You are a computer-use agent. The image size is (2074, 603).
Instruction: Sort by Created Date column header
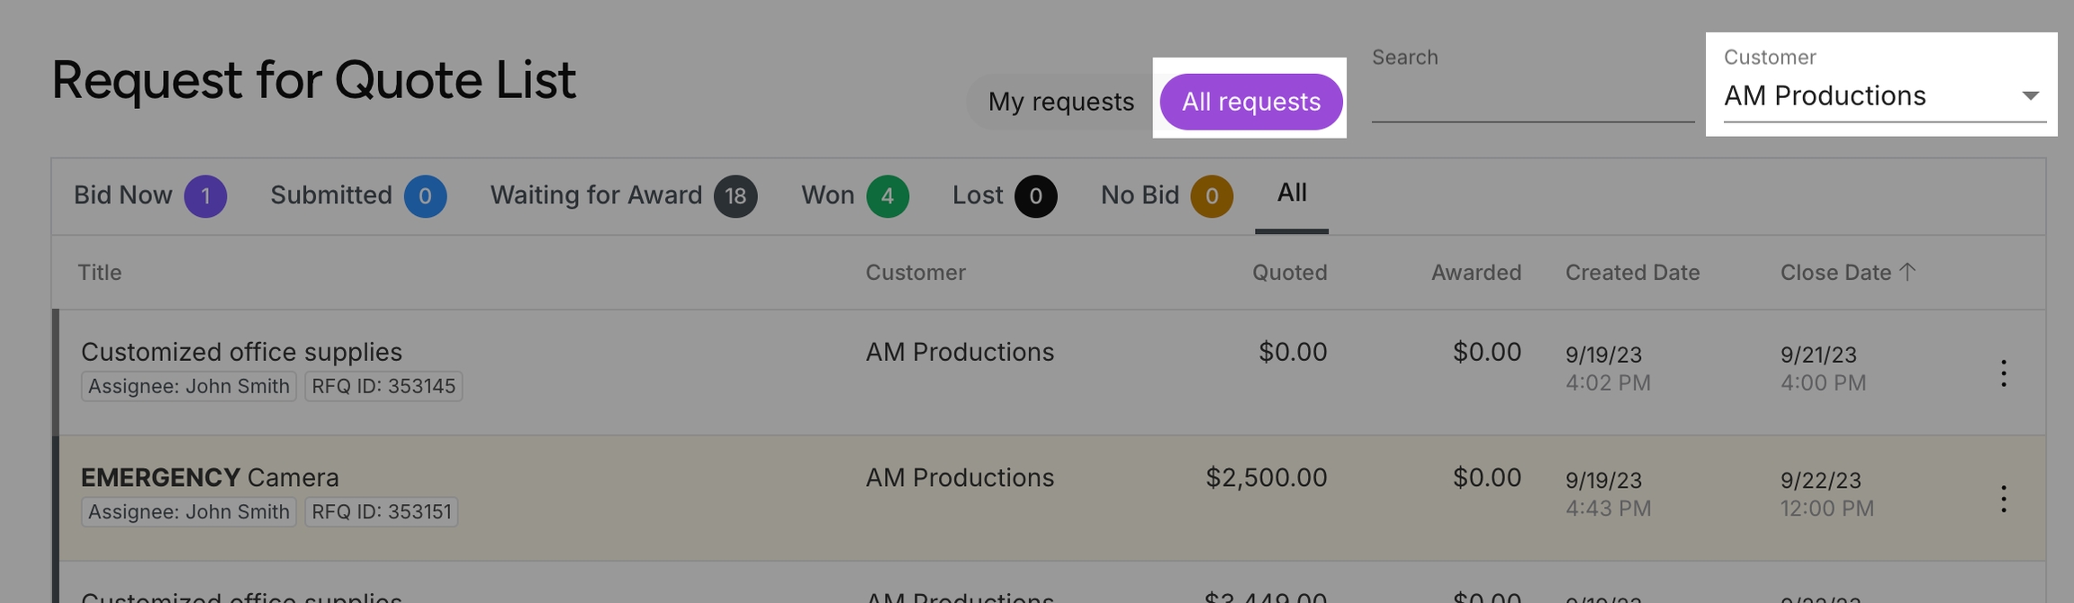(1632, 273)
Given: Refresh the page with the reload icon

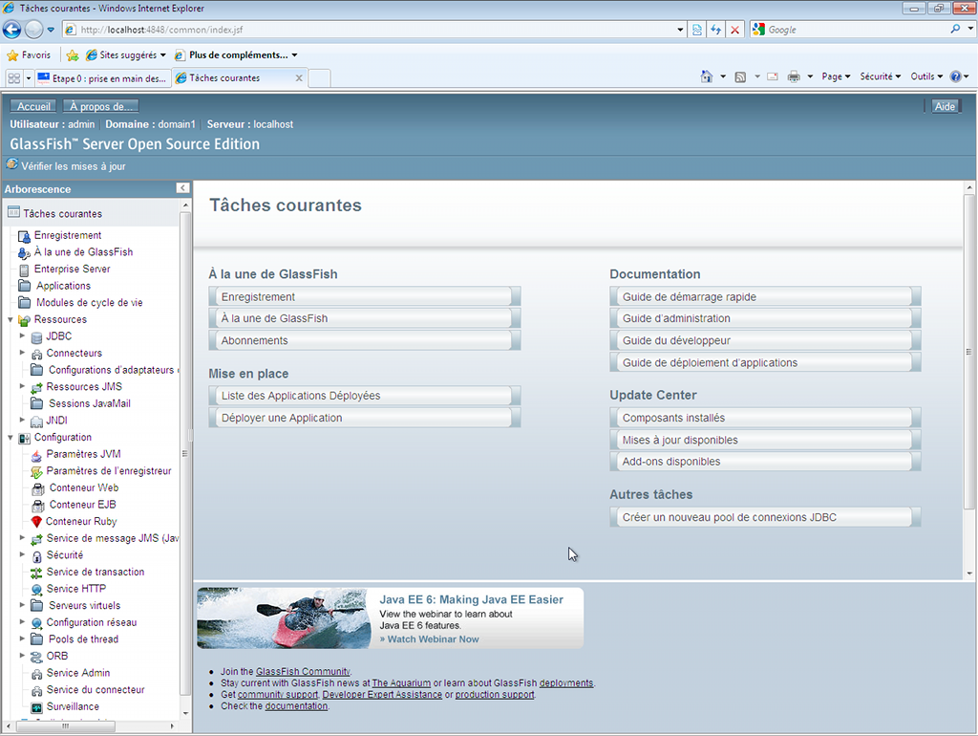Looking at the screenshot, I should click(715, 30).
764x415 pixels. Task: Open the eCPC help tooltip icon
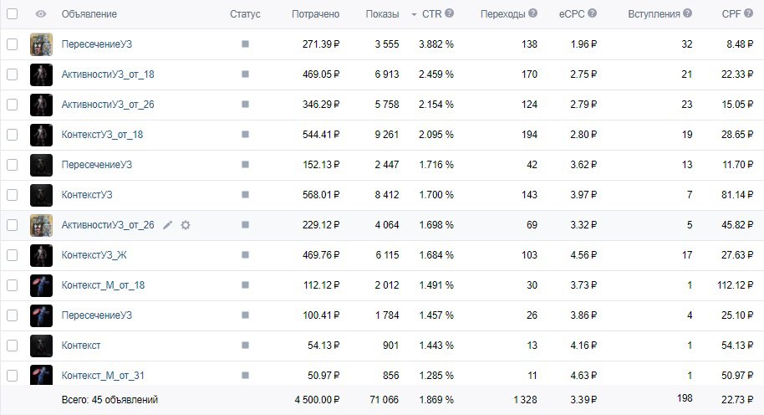tap(592, 13)
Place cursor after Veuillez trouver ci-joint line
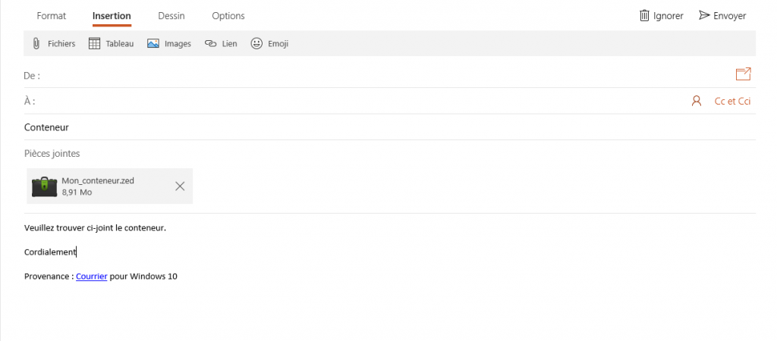Screen dimensions: 777x341 [x=166, y=228]
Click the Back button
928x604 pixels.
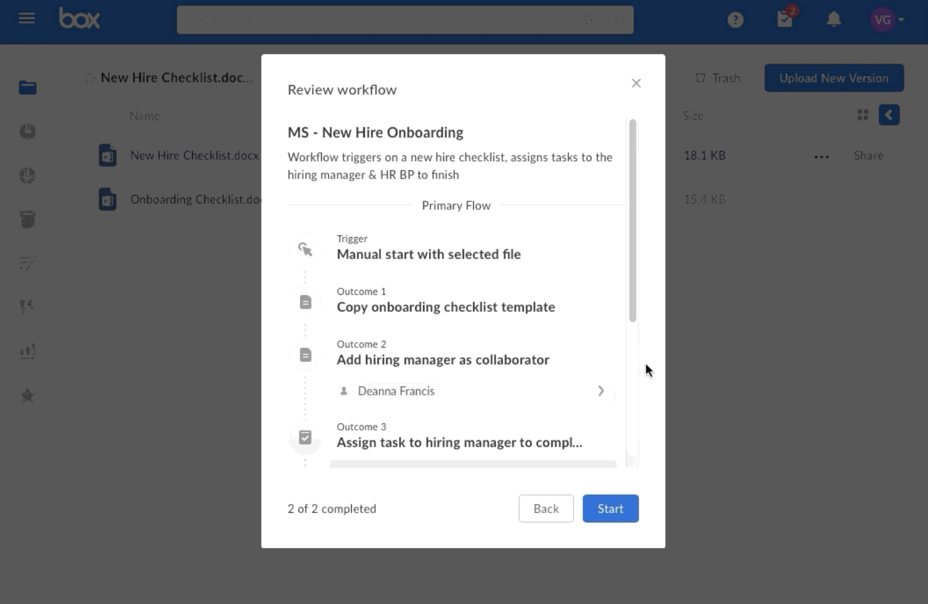(x=546, y=509)
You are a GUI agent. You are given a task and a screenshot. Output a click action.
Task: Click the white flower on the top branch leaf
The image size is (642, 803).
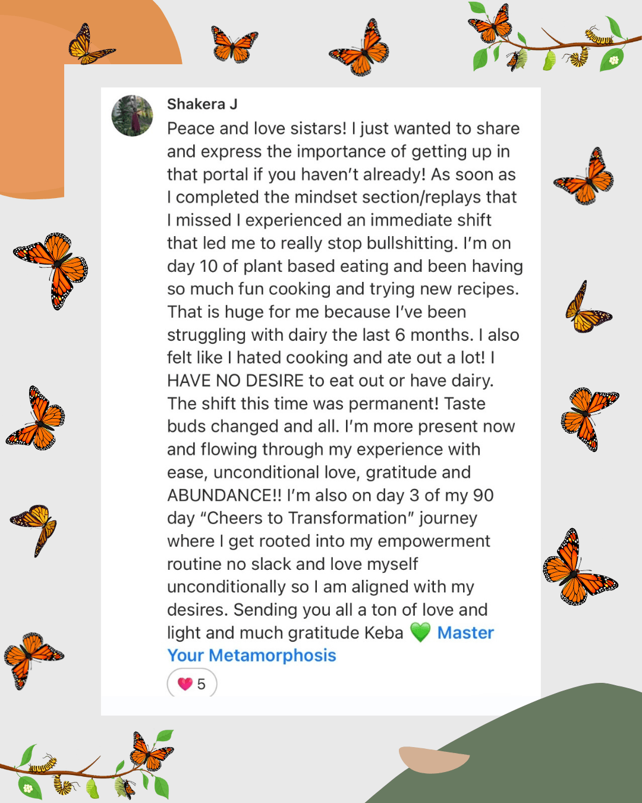pos(613,60)
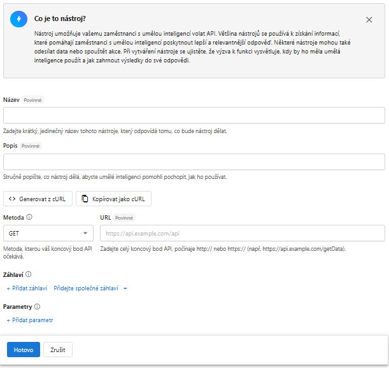Click the blue lightning bolt tool icon
The height and width of the screenshot is (368, 389).
pyautogui.click(x=19, y=20)
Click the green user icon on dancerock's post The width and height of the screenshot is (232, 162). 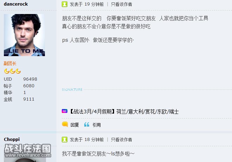(65, 4)
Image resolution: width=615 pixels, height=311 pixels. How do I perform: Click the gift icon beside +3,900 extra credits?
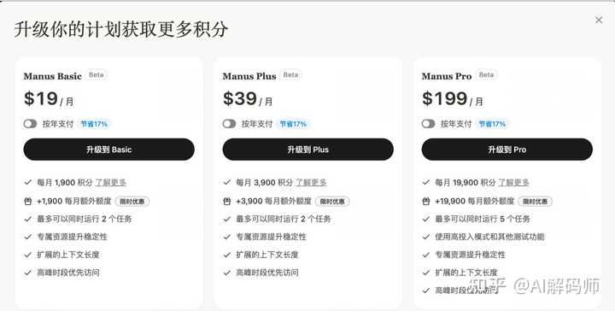[x=227, y=201]
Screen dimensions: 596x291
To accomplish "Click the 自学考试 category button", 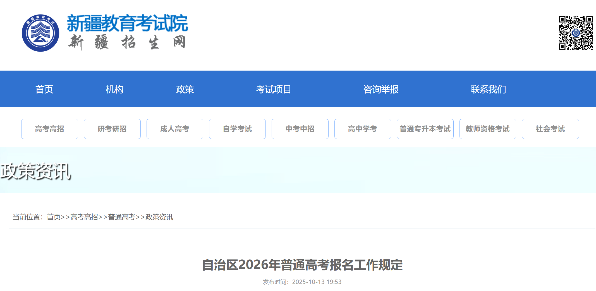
----------------
▶ WORK TO BE COMPLETED
Now repeat exactly the lines from the one with "Image resolution: width=615" through the end of the listing above, both included, omitting all pictures.

▶ RESPONSE TO THIS TASK
Image resolution: width=615 pixels, height=311 pixels. How do I perform: Click the gift icon beside +3,900 extra credits?
[x=227, y=201]
Screen dimensions: 596x291
To accomplish "Click the 自学考试 category button", 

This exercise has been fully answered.